D’après un panel d’experts réunis à Yaoundé sous l’égide de la Fondation Friedrich Ebert, les premières mesures barrières prises le 17 mars dernier contre le coronavirus ont affecté toute la chaîne de production alimentaire du pays.
Conséquence, "4,8 millions de personnes sont menacées par l'insécurité alimentaire dans les dix régions du Cameroun, soit 700.000 ménages", a révélé l'ingénieur agro-socio économiste Bonas Tsaffo, au cours d’un atelier de réflexion sur "la sécurité alimentaire à l’heure du Covid-19, vulnérabilités, opportunités et perspectives au Cameroun".
Pourtant au début du mois de mars, le nombre de personnes en situation d'insécurité alimentaire était estimé à 2,6 millions. Si le chiffre a doublé, c'est à cause de l’impact des restrictions prises par le gouvernement pour lutter contre le virus.

### ÉNONCÉ DU PROBLÈME
Comment se poursuit le texte sur l'insécurité alimentaire au Cameroun ? Rédigez-en la suite après la phrase finissant par « restrictions prises par le gouvernement pour lutter contre le virus ».

### ENTRÉES FOURNIES
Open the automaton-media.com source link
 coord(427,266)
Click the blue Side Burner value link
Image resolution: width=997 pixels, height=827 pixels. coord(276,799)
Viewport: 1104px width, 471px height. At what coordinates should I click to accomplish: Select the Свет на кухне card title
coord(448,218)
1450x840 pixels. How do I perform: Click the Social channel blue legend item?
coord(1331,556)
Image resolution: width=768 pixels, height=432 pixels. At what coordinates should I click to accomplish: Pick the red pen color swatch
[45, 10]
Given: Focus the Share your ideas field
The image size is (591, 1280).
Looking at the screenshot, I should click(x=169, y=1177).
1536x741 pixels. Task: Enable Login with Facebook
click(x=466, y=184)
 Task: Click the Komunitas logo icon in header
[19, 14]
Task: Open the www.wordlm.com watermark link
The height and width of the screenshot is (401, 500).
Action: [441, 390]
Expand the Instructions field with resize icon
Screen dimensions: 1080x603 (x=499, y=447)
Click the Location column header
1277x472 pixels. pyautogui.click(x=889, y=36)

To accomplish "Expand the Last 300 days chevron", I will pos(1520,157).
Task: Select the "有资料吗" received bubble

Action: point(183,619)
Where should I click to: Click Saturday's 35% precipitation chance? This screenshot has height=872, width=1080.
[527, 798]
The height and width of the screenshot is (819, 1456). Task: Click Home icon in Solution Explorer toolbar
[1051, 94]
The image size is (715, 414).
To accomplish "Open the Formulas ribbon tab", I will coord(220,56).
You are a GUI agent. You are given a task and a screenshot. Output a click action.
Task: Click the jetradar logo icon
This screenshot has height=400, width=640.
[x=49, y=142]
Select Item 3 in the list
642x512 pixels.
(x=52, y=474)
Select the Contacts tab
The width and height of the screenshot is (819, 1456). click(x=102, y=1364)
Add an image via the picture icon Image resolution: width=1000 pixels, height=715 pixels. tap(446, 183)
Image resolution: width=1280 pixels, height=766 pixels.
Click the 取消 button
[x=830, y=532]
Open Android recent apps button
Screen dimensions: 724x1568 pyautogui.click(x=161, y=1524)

### ESPACE DE RÉPONSE
Bonas Tsaffo, en service au ministère de l’Agriculture et du développement rural, explique que "les chaînes d'approvisionnement alimentaire sont perturbées par les restrictions de mouvements, le comportement d'évitement des travailleurs, l’accès restreint aux exploitations agricoles. On constate aussi, la disponibilité limitée d'intrants agricoles qui est un autre défi pour la poursuite de la production agropastorale".
De ce fait, les petites productrices agricoles et les populations des zones rurales sont encore plus exposées à l’insécurité alimentaire. Notamment dans les deux régions anglophones en proie à une crise sécuritaire depuis novembre 2016. Là-bas, l'impact du coronavirus s’est aussi traduit par la baisse de la demande dans les ménages.
"Cette faible demande est due en partie au faible pouvoir d'achat des habitants du village qui dépendent des membres de leur famille travaillant dans des villes urbaines comme Bamenda, Douala, Yaoundé, Bafoussam", témoigne depuis la ville de Bamenda Florence Mbangang, une productrice et vendeuse.
Elle ajoute : "certains de ces membres de la famille ont perdu leur emploi ou subi des réductions de salaire en raison de l'impact de Covid-19 sur les pertes et les réductions de salaire de leur entreprise".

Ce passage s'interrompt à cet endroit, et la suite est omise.